_Task details_
Below are entries to be transcribed exactly; exclude the pictures from the copy.
▼
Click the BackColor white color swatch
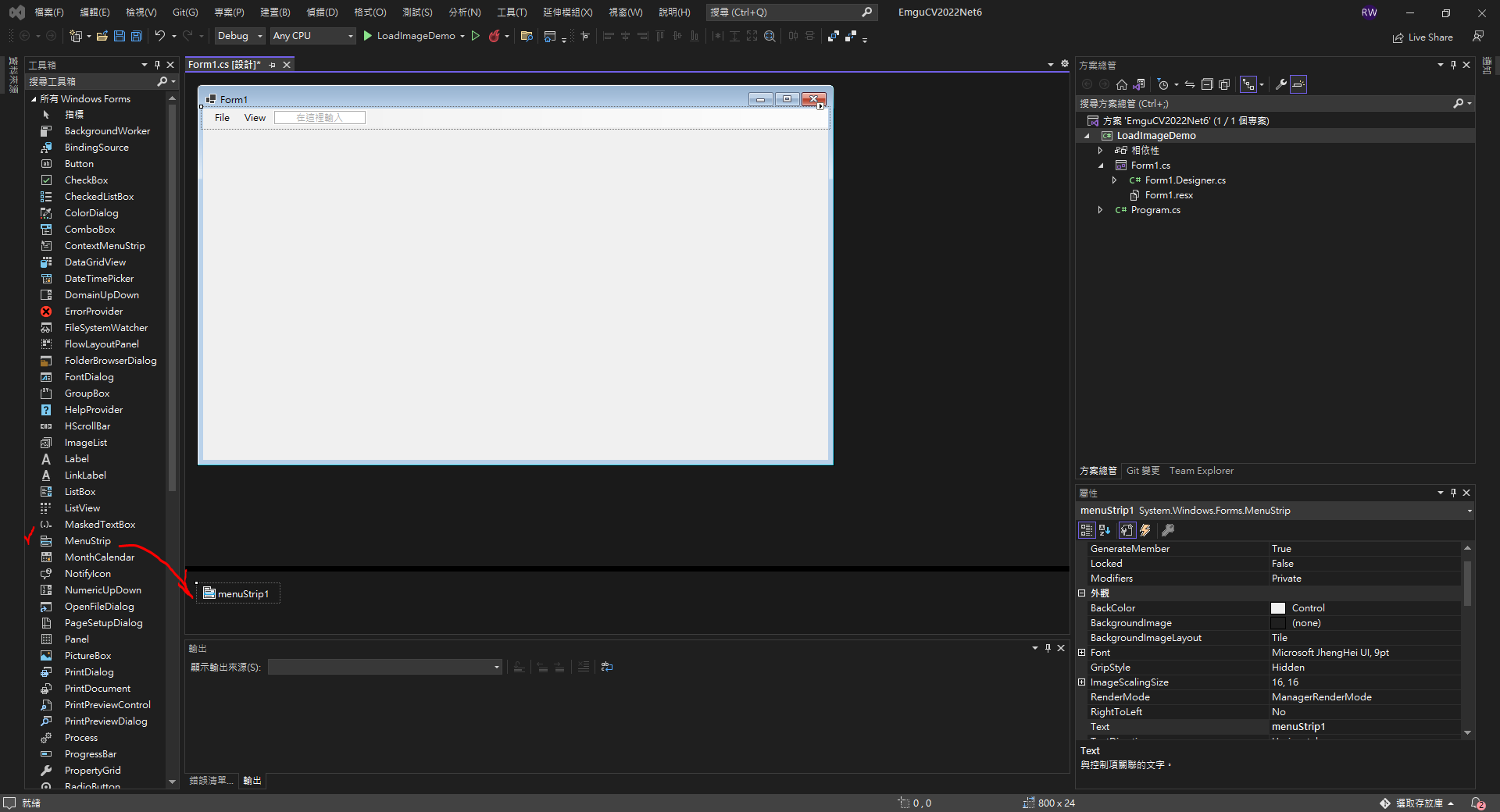 pyautogui.click(x=1278, y=608)
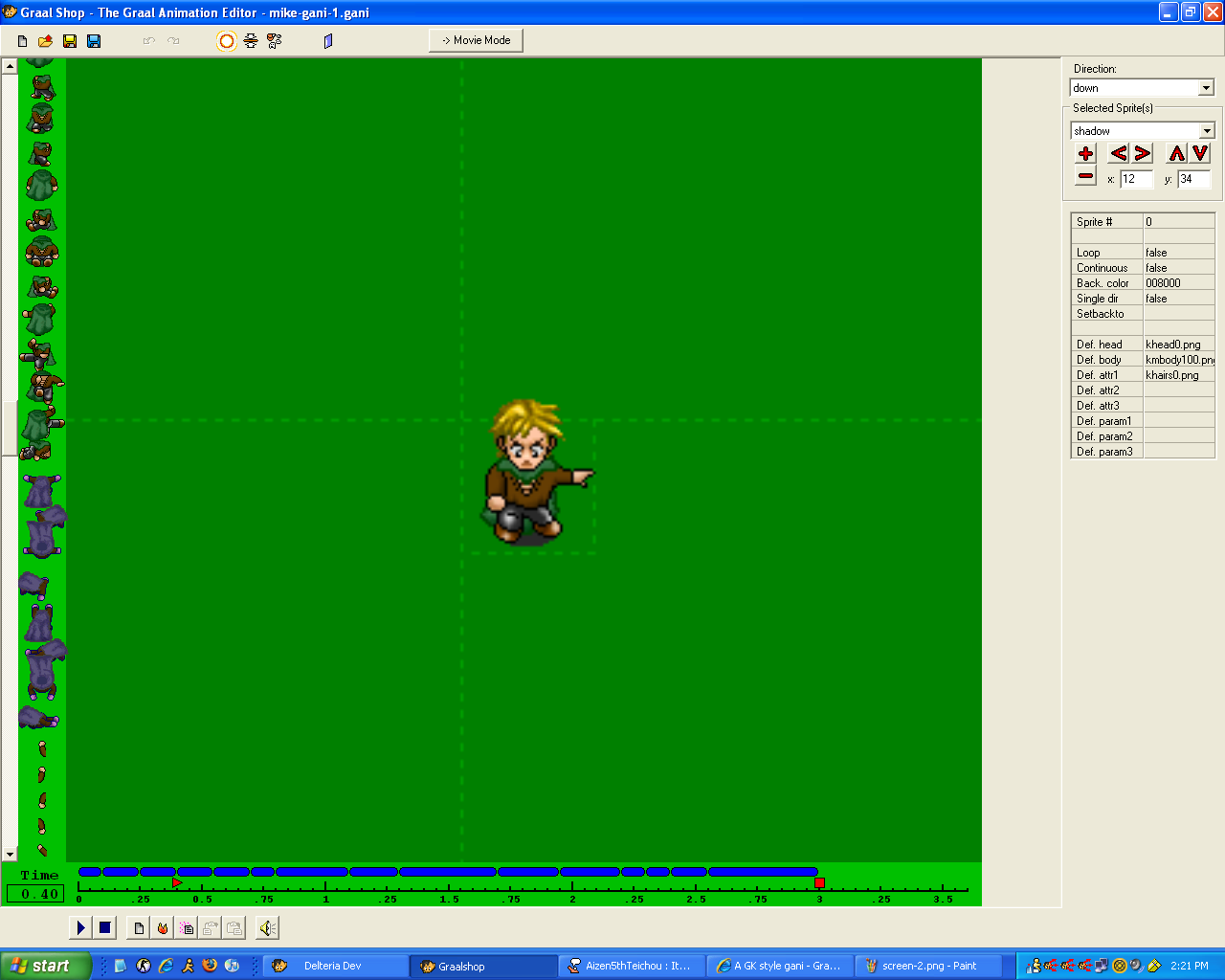Play the animation
1225x980 pixels.
[x=81, y=927]
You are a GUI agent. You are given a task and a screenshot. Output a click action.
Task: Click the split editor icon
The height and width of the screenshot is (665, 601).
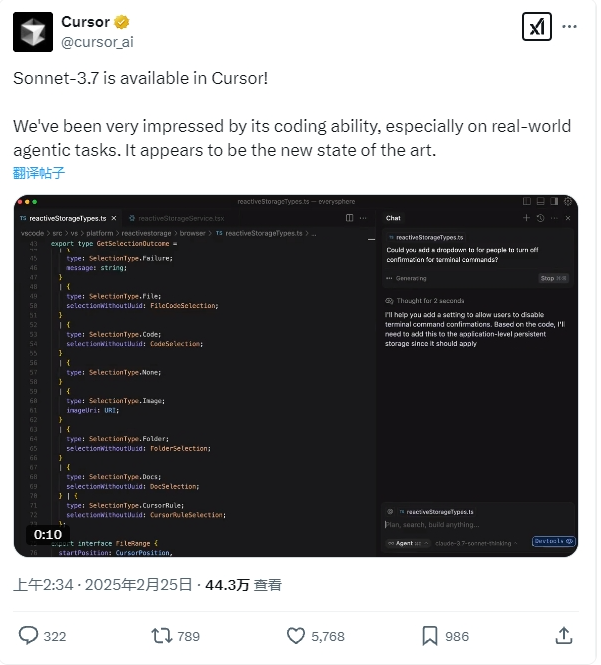[x=349, y=218]
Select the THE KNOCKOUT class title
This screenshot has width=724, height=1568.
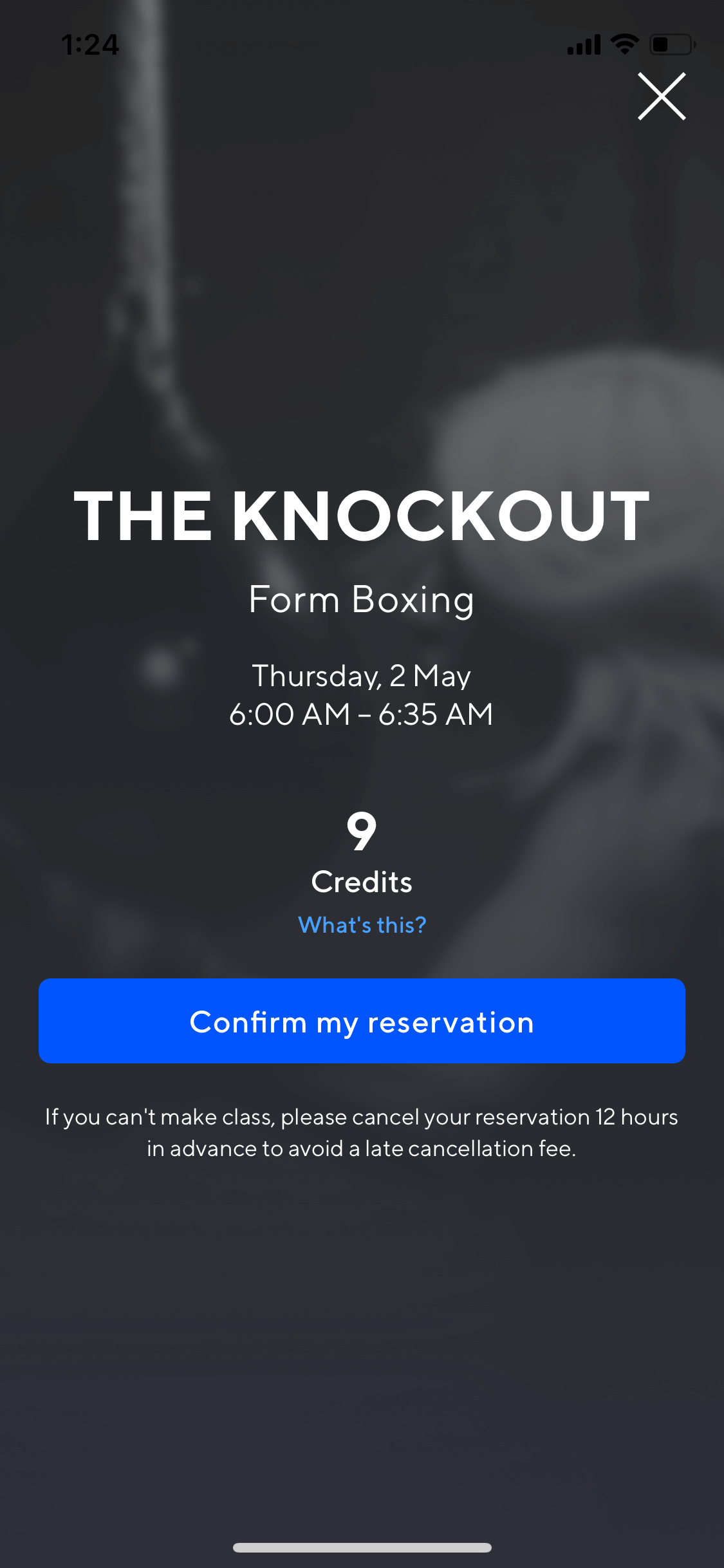tap(362, 516)
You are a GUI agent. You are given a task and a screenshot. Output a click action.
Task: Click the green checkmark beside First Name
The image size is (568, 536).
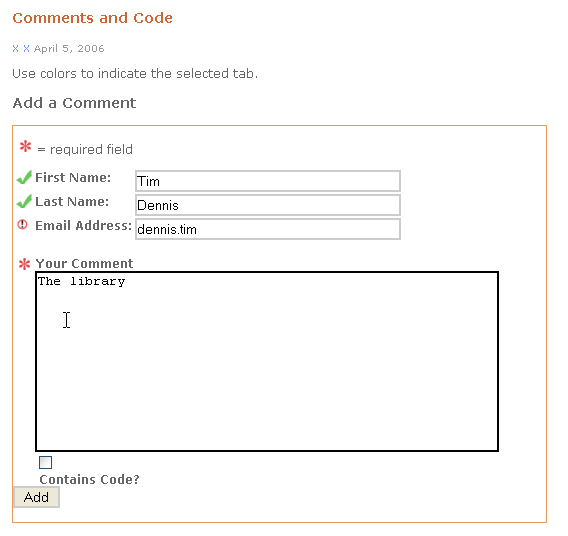(24, 177)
▲
_Solution for this exercise_
Click the BackColor white color swatch
 pyautogui.click(x=1278, y=608)
Play the animation
1225x980 pixels.
[x=81, y=927]
You are a GUI agent. You are given a task and a screenshot. Output a click action.
Task: Click the split editor icon
The height and width of the screenshot is (665, 601).
[x=349, y=218]
Select the THE KNOCKOUT class title
This screenshot has width=724, height=1568.
tap(362, 516)
You are a GUI agent. You are given a task and a screenshot. Output a click action.
Task: Click the green checkmark beside First Name
The image size is (568, 536).
(24, 177)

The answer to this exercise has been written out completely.